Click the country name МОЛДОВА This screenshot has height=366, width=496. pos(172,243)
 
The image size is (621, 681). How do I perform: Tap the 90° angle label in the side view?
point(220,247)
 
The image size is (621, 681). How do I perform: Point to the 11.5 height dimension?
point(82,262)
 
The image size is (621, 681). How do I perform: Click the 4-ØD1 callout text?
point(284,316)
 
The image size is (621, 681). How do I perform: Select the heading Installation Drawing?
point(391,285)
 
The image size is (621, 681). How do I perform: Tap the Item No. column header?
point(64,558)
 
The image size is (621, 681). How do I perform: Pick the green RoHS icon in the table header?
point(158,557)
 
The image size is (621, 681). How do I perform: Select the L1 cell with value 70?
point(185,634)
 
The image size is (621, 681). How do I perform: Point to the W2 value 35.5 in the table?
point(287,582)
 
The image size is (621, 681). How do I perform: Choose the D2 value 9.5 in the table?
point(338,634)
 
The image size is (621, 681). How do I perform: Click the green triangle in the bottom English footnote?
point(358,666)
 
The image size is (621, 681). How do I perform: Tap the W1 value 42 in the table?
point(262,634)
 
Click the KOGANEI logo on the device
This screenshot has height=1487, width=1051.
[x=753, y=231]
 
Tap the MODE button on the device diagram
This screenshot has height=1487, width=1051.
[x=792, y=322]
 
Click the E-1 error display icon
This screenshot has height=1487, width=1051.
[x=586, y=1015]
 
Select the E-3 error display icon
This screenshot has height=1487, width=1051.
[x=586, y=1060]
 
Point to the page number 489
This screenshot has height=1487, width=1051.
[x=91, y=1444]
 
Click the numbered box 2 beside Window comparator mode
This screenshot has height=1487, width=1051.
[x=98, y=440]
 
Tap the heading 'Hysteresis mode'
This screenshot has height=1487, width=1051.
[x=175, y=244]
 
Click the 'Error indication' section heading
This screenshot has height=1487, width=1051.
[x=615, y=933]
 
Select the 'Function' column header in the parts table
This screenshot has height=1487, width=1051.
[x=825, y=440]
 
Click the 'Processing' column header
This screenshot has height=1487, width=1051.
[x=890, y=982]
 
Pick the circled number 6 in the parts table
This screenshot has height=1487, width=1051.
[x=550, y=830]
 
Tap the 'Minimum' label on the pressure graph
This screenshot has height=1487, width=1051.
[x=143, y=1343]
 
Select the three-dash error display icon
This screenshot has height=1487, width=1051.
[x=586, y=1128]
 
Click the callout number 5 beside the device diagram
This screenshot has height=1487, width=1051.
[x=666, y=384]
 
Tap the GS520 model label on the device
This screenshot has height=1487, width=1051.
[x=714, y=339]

- **What you should do**
Copy the entries from the line with "bottom English footnote?" up to and including the line with "[x=753, y=231]", changing "green triangle" to "orange triangle" and keeping everything else the same.

- **Solution to this exercise**
The image size is (621, 681). How do I perform: Click the orange triangle in the bottom English footnote?
point(358,666)
 
The image size is (621, 681). How do I perform: Tap the W1 value 42 in the table?
point(262,634)
 
Click the KOGANEI logo on the device
This screenshot has height=1487, width=1051.
[x=753, y=231]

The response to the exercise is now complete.